DESCRIPTION OF THE TASK →
Reproduce the portion of the Christmas passage below that begins at the words "I have sold" and stops after the words "lights, and heat.".

EXCERPTED TEXT →
▼

I have sold about all I can sell now. Almost all of my crop stitching. supplies are gone now. All of my hand dyed material that I collected over the years is gone now. My small laptop I bought when Attila was hospitalized issold too. I hot enough money from my supplies and laptop and the Nook to get the kids the presents they wanted the most. I managed to keep a roof over our heads between visits too the food bank and our monthly money we have food lights, and heat.
This Christmas I'm thankful for all that. But Christmas will never be as it was when Attila was alive and well. He so loved the holidays and went out of his way to purchase a gift for each of us every year all by himself. The kids had wonderful presents made all the more special because of the special gifts he bought on his own. So with the money I had I had to choose carefully what the kids wanted so I wouldn't waste my money. I think I managed all right. But the presents are smaller and cheaper now. But I hope it will be a happy Christmas this year. The house isn't decorated inside and out like ituse to be. We don't have room for all the decorations like we did at the old house. But the tree is nice and the house is nice as well. The tree is in front of the picture window and I'm typing on my kindle nose by its lights.
My hands are going numb more often now but I'm getting by. I am disappointed that no one is interested.in my crocheted things I tried to sell as I could use the money but no one is and I'm going to stop trying to sell things. I'm going ti try and donate theshawls and hats to the Cancer Center close by the house and close the esty shop. Maybe I'll quit crocheting things as well.
My handiwork nimband aching from holding the stylus for typing this so its time to stop for now.

▲

Dataset entries
▼

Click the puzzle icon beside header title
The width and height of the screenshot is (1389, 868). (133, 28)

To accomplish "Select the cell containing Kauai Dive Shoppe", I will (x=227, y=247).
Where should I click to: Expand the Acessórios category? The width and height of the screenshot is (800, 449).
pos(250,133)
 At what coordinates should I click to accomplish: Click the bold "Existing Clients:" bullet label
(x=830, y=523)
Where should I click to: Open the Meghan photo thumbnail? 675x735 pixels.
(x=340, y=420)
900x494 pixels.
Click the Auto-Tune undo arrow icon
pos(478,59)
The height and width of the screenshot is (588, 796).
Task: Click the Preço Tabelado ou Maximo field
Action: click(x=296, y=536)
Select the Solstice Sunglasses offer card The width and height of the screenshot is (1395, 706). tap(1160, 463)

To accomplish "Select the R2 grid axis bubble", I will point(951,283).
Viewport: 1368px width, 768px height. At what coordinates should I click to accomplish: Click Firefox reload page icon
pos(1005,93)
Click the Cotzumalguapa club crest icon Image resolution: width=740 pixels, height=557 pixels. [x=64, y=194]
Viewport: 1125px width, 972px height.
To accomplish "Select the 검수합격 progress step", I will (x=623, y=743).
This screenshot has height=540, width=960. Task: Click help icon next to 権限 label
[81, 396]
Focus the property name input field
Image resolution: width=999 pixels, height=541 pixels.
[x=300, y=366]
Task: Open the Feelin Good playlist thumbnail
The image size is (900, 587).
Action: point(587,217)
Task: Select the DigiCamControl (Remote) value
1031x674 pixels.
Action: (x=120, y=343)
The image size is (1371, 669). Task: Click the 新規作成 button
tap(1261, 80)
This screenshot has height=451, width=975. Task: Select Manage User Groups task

▲

RESPONSE TO THIS TASK →
I have sold about all I can sell now. Almost all of my crop stitching. supplies are gone now. All of my hand dyed material that I collected over the years is gone now. My small laptop I bought when Attila was hospitalized issold too. I hot enough money from my supplies and laptop and the Nook to get the kids the presents they wanted the most. I managed to keep a roof over our heads between visits too the food bank and our monthly money we have food lights, and heat.